Mon Dec 07 03:30 PM -- 05:30 PM (PST) @ Regency E/F

This tutorial will describe recent advances in deep learning techniques for Natural Language Processing (NLP). Traditional NLP approaches favour shallow systems, possibly cascaded, with adequate hand-crafted features. In constrast, we are interested in end-to-end architectures: these systems include several feature layers, with increasing abstraction at each layer. Compared to shallow systems, these feature layers are learnt for the task of interest, and do not require any engineering. We will show how neural networks are naturally well suited for end-to-end learning in NLP tasks. We will study multi-tasking different tasks, new semi-supervised learning techniques adapted to these deep architectures, and review end-to-end structured output learning. Finally, we will highlight how some of these advances can be applied to other fields of research, like computer vision, as well.

Author Information

Ronan Collobert (Apple)

§ ACTIVITY LIST:
A. According to the tutorial description on deep learning for NLP, why do the feature layers in end-to-end architectures need no engineering?
B. Reproduce the tutorial description on deep learning for NLP from "This tutorial will" up to and including "vision, as well.".
C. Proceed with the tutorial description on deep learning for NLP, picking up after its last line.

(Entries excerpted from a collection)
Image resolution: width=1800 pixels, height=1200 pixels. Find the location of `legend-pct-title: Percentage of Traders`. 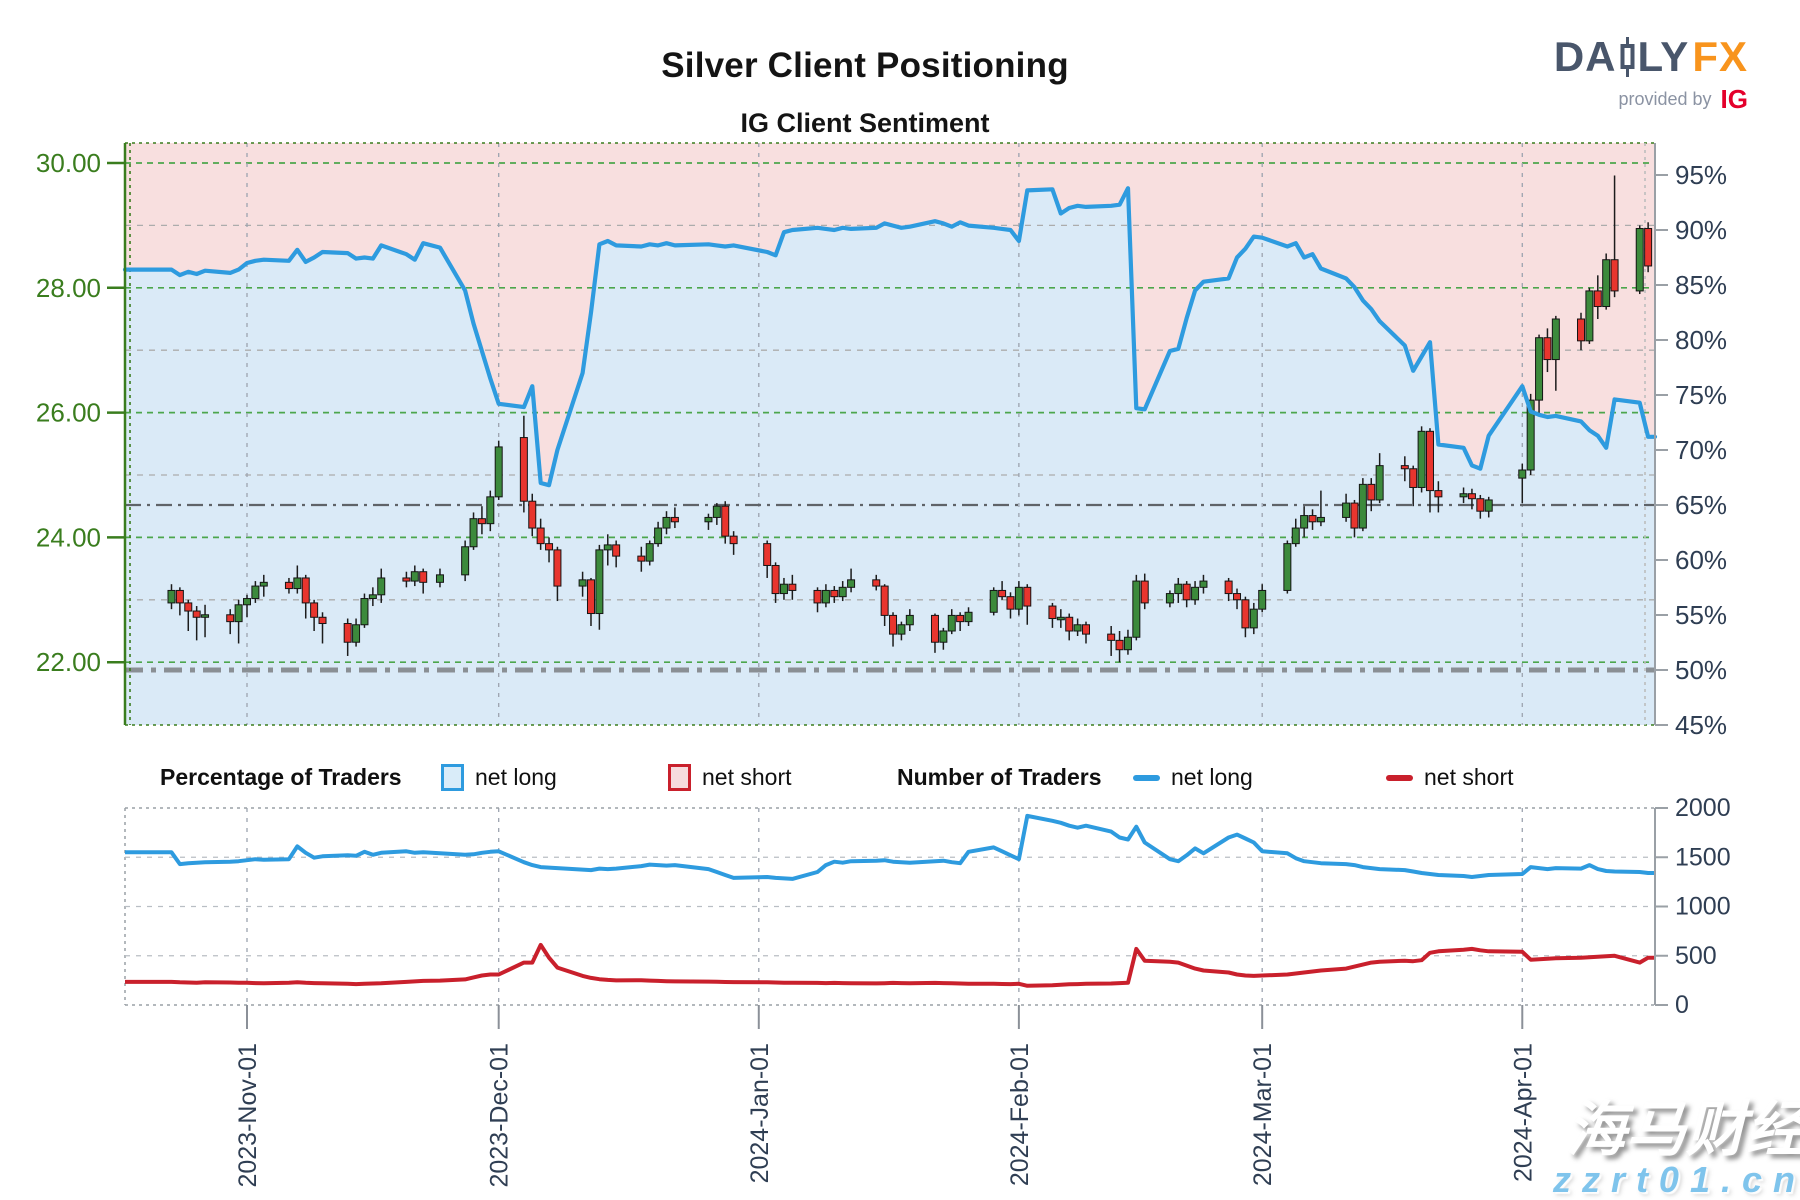

legend-pct-title: Percentage of Traders is located at coordinates (281, 777). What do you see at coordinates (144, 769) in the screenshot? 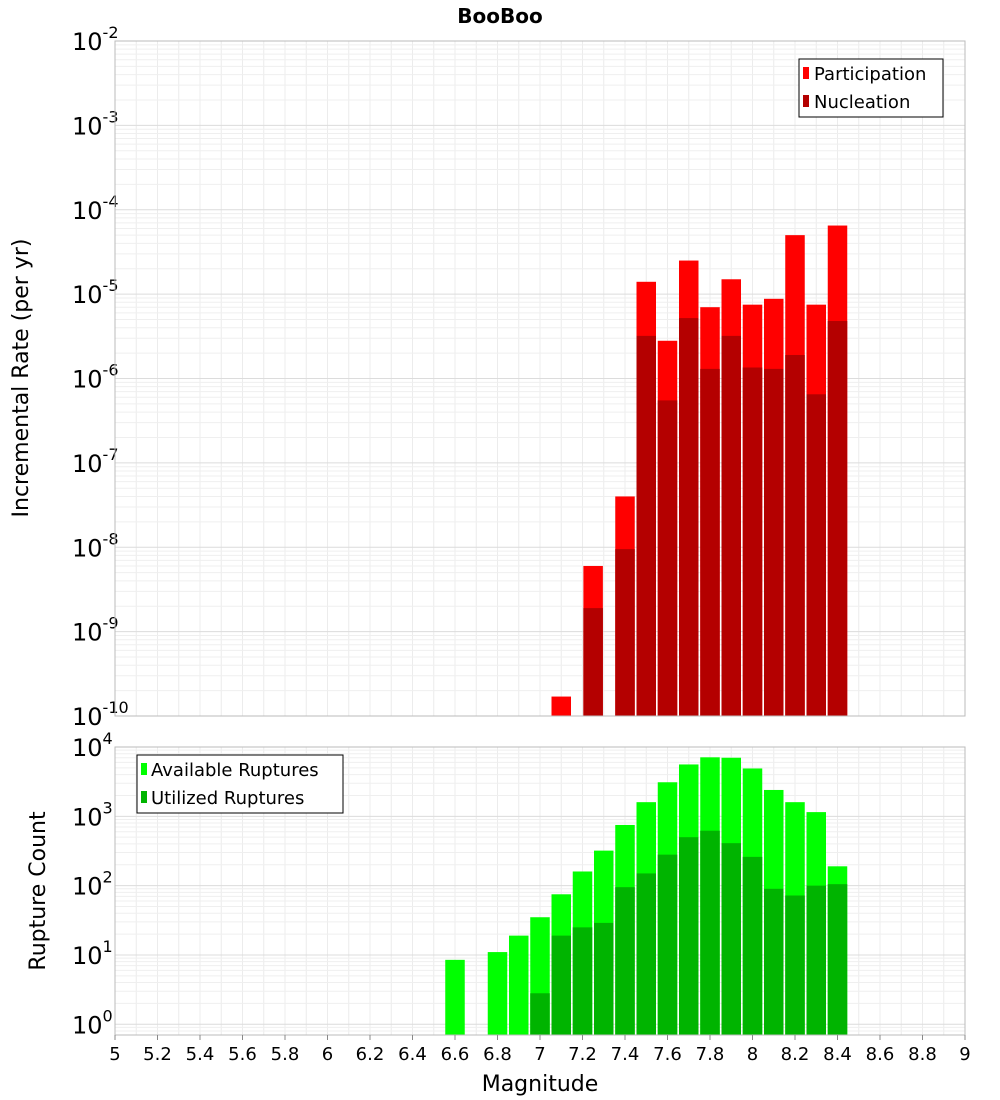
I see `available-legend-swatch` at bounding box center [144, 769].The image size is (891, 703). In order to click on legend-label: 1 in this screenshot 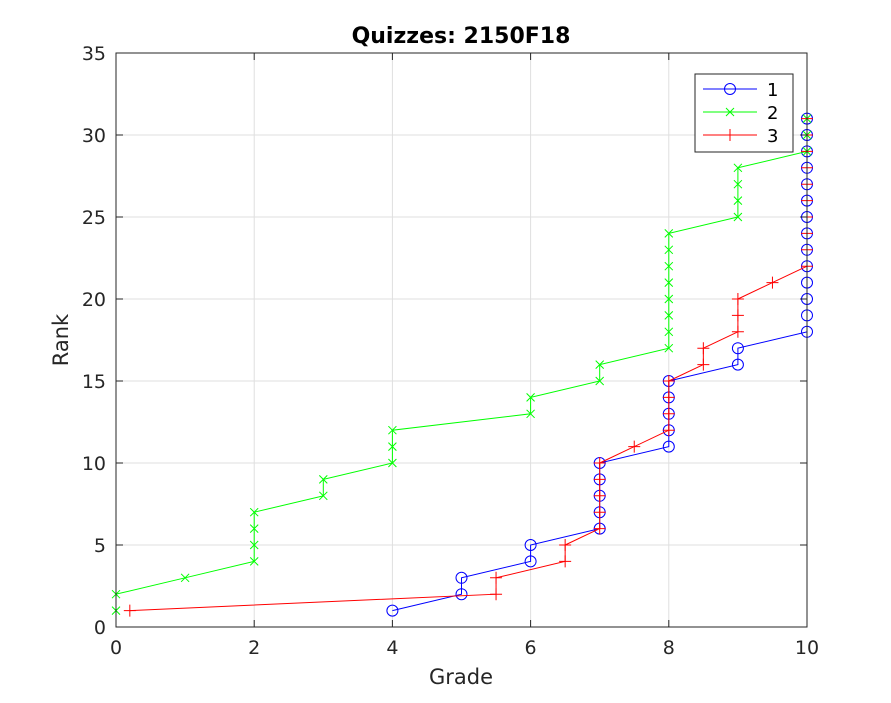, I will do `click(772, 90)`.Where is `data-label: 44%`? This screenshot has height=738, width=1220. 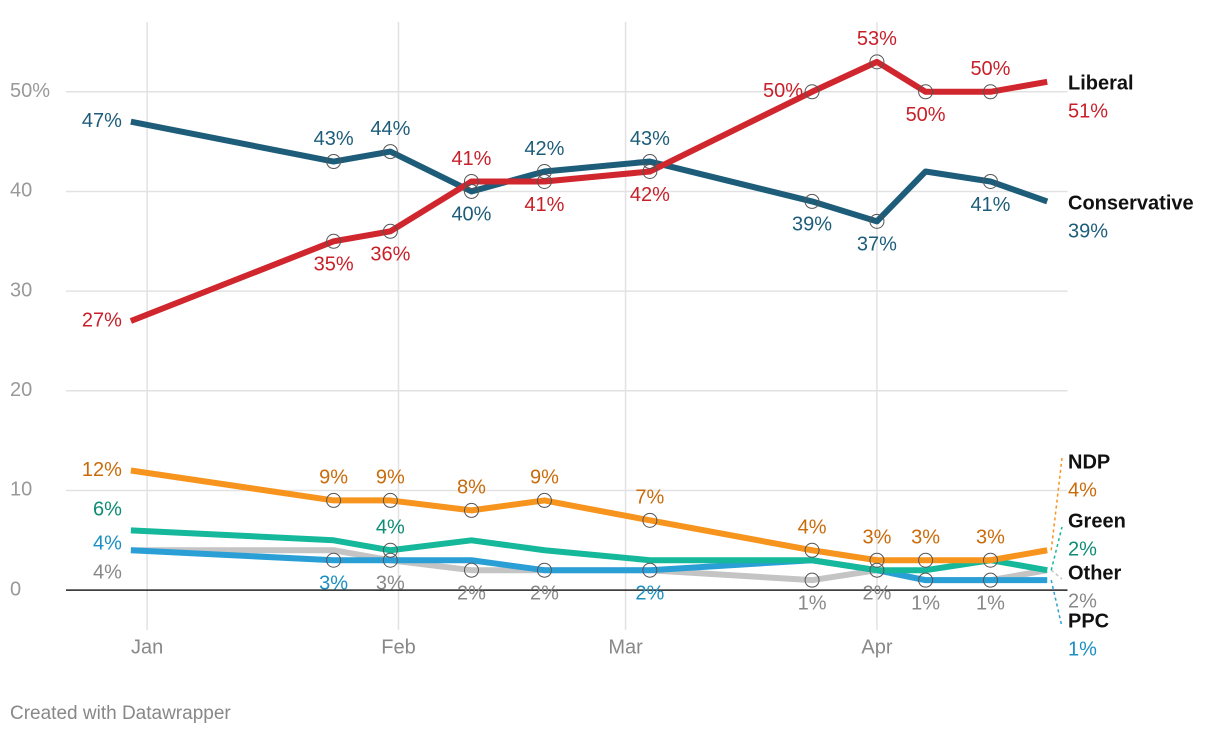
data-label: 44% is located at coordinates (390, 129).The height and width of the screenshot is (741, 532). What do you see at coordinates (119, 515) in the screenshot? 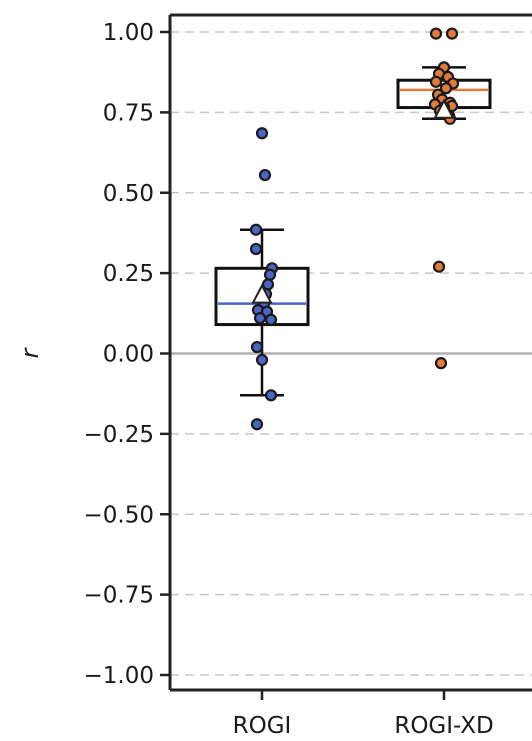
I see `y-tick-label: −0.50` at bounding box center [119, 515].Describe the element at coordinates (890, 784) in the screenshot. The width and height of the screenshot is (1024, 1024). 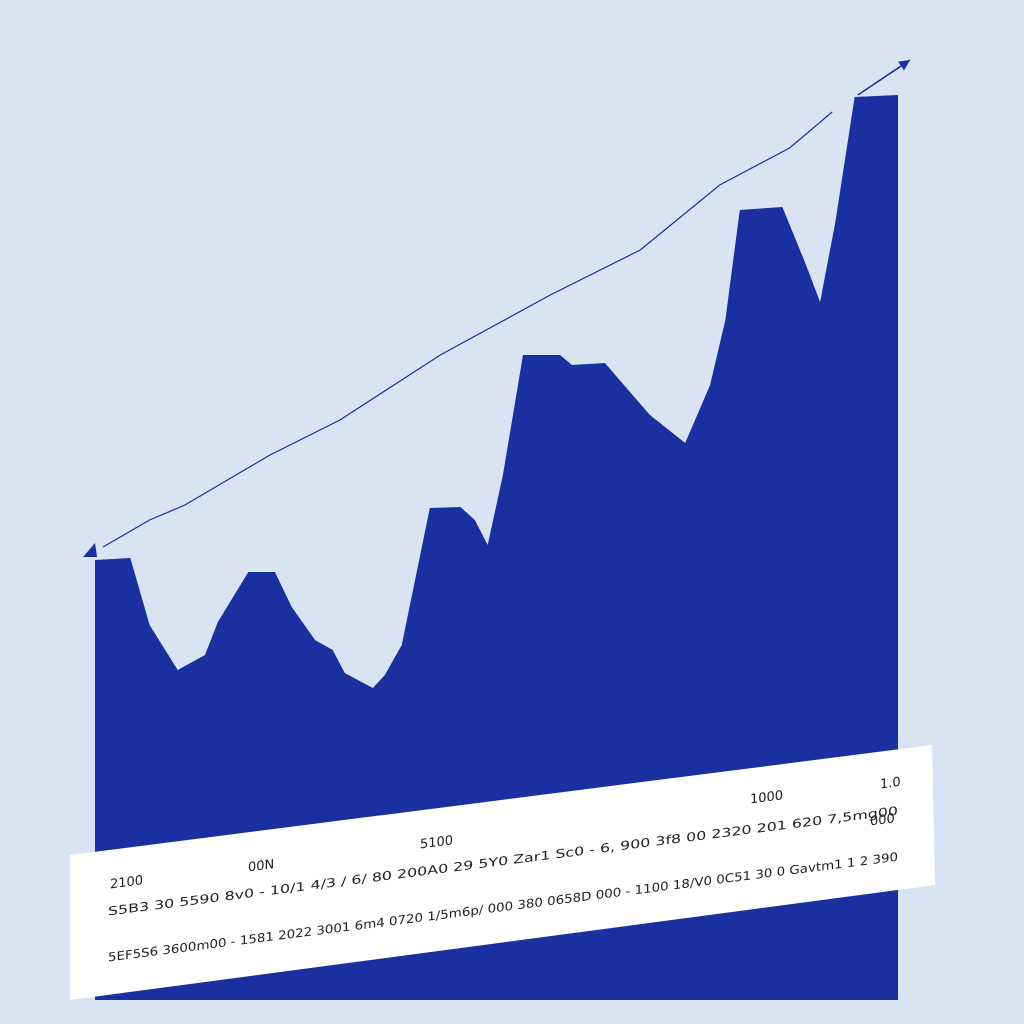
I see `panel-label: 1.0` at that location.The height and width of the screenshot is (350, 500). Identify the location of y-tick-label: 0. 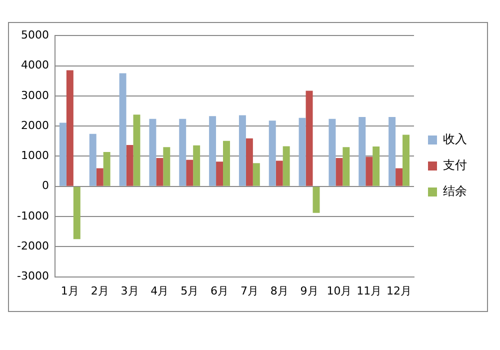
(46, 186).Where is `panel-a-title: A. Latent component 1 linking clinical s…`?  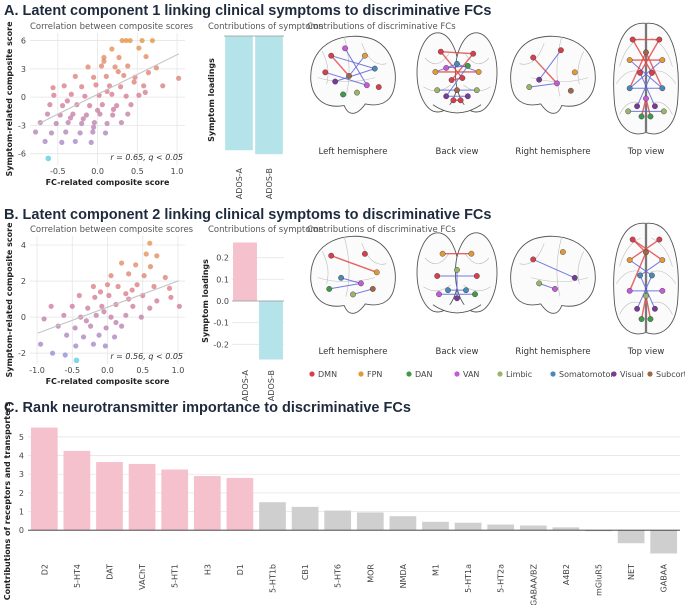 panel-a-title: A. Latent component 1 linking clinical s… is located at coordinates (248, 11).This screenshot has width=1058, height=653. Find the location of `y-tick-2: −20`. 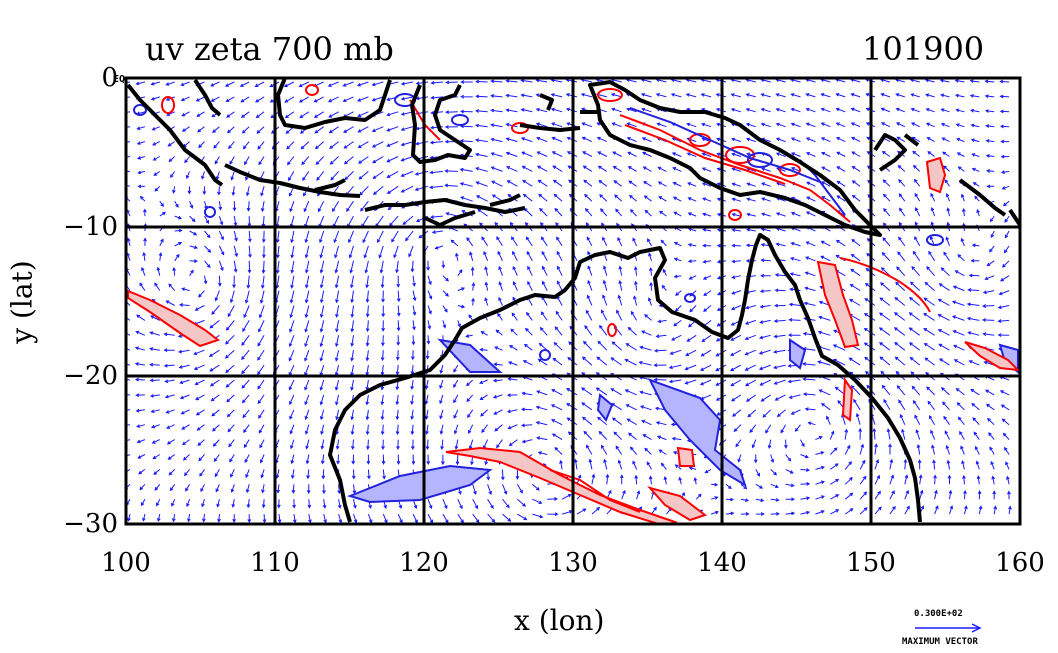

§ YOUR WRITTEN ANSWERS:
A. The layers are learned for the task of interest. Shallow systems instead rely on hand-crafted features.

B.
This tutorial will describe recent advances in deep learning techniques for Natural Language Processing (NLP). Traditional NLP approaches favour shallow systems, possibly cascaded, with adequate hand-crafted features. In constrast, we are interested in end-to-end architectures: these systems include several feature layers, with increasing abstraction at each layer. Compared to shallow systems, these feature layers are learnt for the task of interest, and do not require any engineering. We will show how neural networks are naturally well suited for end-to-end learning in NLP tasks. We will study multi-tasking different tasks, new semi-supervised learning techniques adapted to these deep architectures, and review end-to-end structured output learning. Finally, we will highlight how some of these advances can be applied to other fields of research, like computer vision, as well.

C.
Ronan Collobert received his master degree in pure mathematics from University of Rennes (France) in 2000. He then performed graduate studies in University of Montreal and IDIAP (Switzerland) under the Bengio brothers, and received his PhD in 2004 from University of Paris VI. He joined NEC Labs (USA) in January 2005 as a postdoc, and became a research staff member after about one year. His research interests always focused on large-scale machine-learning algorithms, with a particular interest in semi-supervised learning and deep learning architectures. Two years ago, his research shifted in the natural language processing area, slowly going towards automatic text understanding.

Jason E Weston (Meta AI)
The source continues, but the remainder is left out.